According the urgent amendments to the Law on Culture (February 2014), the status of employees in the public cultural institutions has radically changed. Cultural workers in public institutions are classified into 3 groups: administrative staff (whose labour rights fall under the Law on Administration), cultural service providers (whose labour rights fall under the Law on Culture) and technical staff (whose labour rights fall under the Law on Employees in the Public Sector). The main category – the so called cultural service providers – has several subcategories: artist, assistant artist, skilled stage worker, skilled cultural collaborator, and skilled collaborator in the protection of cultural heritage, etc. Then, each subcategory has several levels. For example, the subcategory “artist” is further divided into “first category artist”, “second category artist”, concert maestro, etc.
On the other hand, the National Strategy for Cultural Development 2018-2022 promotes a status for cultural workers outside of the Law on Administration.
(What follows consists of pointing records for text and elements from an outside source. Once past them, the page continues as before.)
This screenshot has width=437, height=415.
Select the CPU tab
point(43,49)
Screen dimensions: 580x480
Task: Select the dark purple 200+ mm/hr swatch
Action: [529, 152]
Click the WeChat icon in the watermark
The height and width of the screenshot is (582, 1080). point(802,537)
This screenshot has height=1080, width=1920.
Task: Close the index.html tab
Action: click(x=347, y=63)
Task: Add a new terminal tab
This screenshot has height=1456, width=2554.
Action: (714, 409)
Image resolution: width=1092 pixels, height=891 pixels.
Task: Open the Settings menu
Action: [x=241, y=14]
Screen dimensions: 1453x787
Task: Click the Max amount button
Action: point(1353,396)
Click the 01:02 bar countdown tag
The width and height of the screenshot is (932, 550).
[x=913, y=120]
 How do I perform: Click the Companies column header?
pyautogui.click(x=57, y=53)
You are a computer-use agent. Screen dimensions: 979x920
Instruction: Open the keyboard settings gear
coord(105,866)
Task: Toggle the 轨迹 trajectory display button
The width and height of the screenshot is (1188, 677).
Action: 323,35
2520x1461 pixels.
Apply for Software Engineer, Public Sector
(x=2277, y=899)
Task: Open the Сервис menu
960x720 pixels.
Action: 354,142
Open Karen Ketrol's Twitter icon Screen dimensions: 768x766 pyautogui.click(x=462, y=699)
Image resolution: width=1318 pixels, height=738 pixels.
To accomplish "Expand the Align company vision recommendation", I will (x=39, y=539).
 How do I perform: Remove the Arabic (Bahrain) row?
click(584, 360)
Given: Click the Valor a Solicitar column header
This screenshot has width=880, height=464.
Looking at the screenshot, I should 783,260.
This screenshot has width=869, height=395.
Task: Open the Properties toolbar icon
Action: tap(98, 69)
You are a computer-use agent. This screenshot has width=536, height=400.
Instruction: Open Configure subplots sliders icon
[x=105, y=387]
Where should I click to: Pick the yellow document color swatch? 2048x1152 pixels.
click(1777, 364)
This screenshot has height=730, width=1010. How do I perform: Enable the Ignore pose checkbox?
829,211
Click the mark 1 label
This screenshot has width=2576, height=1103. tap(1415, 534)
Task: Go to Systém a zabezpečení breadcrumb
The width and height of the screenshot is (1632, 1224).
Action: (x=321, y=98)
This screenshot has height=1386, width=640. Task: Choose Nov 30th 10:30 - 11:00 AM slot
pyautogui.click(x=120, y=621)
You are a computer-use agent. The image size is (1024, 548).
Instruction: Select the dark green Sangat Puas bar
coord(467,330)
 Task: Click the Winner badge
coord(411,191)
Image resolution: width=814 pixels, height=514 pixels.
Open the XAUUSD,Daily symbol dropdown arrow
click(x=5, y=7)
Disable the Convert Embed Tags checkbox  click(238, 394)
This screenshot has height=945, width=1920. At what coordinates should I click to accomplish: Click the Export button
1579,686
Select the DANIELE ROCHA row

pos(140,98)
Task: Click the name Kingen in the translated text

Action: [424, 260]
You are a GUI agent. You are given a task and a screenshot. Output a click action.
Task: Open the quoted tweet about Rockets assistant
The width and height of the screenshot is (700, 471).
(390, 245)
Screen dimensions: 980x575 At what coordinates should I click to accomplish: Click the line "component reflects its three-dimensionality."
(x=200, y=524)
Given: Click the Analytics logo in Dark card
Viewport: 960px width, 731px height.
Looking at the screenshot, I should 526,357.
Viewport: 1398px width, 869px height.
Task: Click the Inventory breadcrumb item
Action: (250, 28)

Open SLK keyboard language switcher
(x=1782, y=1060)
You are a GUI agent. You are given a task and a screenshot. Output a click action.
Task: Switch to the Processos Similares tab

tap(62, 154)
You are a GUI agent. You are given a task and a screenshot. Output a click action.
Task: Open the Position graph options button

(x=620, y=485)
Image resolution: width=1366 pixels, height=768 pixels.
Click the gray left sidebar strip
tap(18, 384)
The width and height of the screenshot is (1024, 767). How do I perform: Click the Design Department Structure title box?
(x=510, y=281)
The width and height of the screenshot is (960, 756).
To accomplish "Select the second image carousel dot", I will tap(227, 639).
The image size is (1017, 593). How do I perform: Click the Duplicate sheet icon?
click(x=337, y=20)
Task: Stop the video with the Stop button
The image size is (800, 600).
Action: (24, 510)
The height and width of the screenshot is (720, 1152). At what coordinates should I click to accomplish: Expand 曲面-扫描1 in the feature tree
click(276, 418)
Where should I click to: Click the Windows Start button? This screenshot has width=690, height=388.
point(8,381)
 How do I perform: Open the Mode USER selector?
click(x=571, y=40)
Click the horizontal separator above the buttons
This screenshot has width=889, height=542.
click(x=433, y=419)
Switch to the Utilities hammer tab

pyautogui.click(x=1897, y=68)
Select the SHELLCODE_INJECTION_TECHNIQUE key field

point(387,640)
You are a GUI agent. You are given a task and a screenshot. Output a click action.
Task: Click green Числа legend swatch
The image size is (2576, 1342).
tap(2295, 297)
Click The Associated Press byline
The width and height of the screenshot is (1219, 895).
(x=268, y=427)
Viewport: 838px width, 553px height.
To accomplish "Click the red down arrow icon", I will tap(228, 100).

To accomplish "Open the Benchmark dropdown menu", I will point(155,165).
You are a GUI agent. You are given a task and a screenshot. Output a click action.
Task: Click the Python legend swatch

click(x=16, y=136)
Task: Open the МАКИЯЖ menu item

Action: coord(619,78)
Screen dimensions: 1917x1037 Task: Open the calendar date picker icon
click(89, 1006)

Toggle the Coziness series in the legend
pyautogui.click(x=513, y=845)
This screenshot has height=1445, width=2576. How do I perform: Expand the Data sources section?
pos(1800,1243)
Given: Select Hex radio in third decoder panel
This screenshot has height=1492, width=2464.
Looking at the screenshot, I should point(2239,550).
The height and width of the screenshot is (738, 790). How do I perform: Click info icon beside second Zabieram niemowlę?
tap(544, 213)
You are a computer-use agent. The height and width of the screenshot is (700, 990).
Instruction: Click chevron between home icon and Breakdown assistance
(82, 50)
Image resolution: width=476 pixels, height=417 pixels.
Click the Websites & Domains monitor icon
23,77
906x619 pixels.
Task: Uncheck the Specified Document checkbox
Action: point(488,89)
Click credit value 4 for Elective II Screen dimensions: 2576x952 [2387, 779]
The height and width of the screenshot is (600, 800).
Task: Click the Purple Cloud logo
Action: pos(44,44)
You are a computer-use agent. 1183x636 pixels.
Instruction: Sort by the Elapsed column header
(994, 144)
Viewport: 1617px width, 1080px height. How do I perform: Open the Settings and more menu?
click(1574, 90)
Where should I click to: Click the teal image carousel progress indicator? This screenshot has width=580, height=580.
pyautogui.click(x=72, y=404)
However, the draft of the new Law on exercising the public interest in culture (which awaits Parliamentary procedure for almost two years) does not comply with this National Strategy.
In 2020, due to the KOVID-19 pandemic, a Law on financial support to citizens with low income, pensioners, social security beneficiaries and elderly people, young people, single parents, parentless children, independent artists and cultural workers, film workers and entertainment artists was adopted by the Parliament. It guaranteed a certain (tax free) financial support to these categories during the KOVID-19 pandemic.